5 Year Microsoft Deal and Leopard

Posted:
in General Discussion edited January 2014
Not sure if this is the right forum...



Was thinking that since a Mac version of Office is secured for the next 5 years, this opens the door for Leopard to begin to swallow/absorb Windows, either via dual-boot, fast-OS switching, or running Windows apps natively and M$ can't retaliate for years. Office is the only strong leverage M$ has on Apple anymore, isn't it?



I know it's early to begin the new round of specualtion, but my memory ain't what it used to be to hang on to this for too long...

Comments

  • Reply 1 of 8
    hmurchisonhmurchison Posts: 12,425member
    Apple isn't swallowing anything that Microsoft isn't letting them.



    iWork 06 is proof part n parcel that Apple again is giving up on home grown tech to clear a path for Microsoft to your wallet.
  • Reply 2 of 8
    a_greera_greer Posts: 4,594member
    Quote:

    Originally posted by hmurchison

    Apple isn't swallowing anything that Microsoft isn't letting them.



    iWork 06 is proof part n parcel that Apple again is giving up on home grown tech to clear a path for Microsoft to your wallet.




    that is for now...but apple has bought themselves 5 years of RandD time while still allowing users to have a certin level of confidence in the presence of Office tools on the platform.



    Apple may have been hand-cuffed this year, to get the deal, but I do not think they would take a deal that said that they could not continue with iwork, had they, there would be NO iWork 06. Apple has 5 years to build, test and mature something now, that time is a granted.

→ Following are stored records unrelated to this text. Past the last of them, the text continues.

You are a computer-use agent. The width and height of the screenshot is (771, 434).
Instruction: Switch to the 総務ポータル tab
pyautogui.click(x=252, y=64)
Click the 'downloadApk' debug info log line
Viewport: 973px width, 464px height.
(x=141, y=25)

    And who knows where Office will be in 5 years, with things like OOo and NeoOffice, all we need now would be an officialy sun-backed OOo/StarOffice port to OSX, which is a perfectly natural move with the ride of the x86 Apples...
  • Reply 3 of 8
    hmurchisonhmurchison Posts: 12,425member
    The only problem is Microsoft isn't sitting still.





    With MS they do a very good job of getting clients entangled into their software paradigm.



    Thus Office only becomes an extension of whole system which now includes collaboration tools, Groupware, Messaging, Virtualization, Database, Enterprise Storage and much more.



    Apple isn't even close to putting a dent in this system. They've made their decision. They will craft out a niche in "creative" stuff and not attempt to make any inroads into the Enterprise.



    Vista only makes things worse because there's so much of it that is deep in the OS requiring vendors to dedicate their products around Vista core functions just like Apple does.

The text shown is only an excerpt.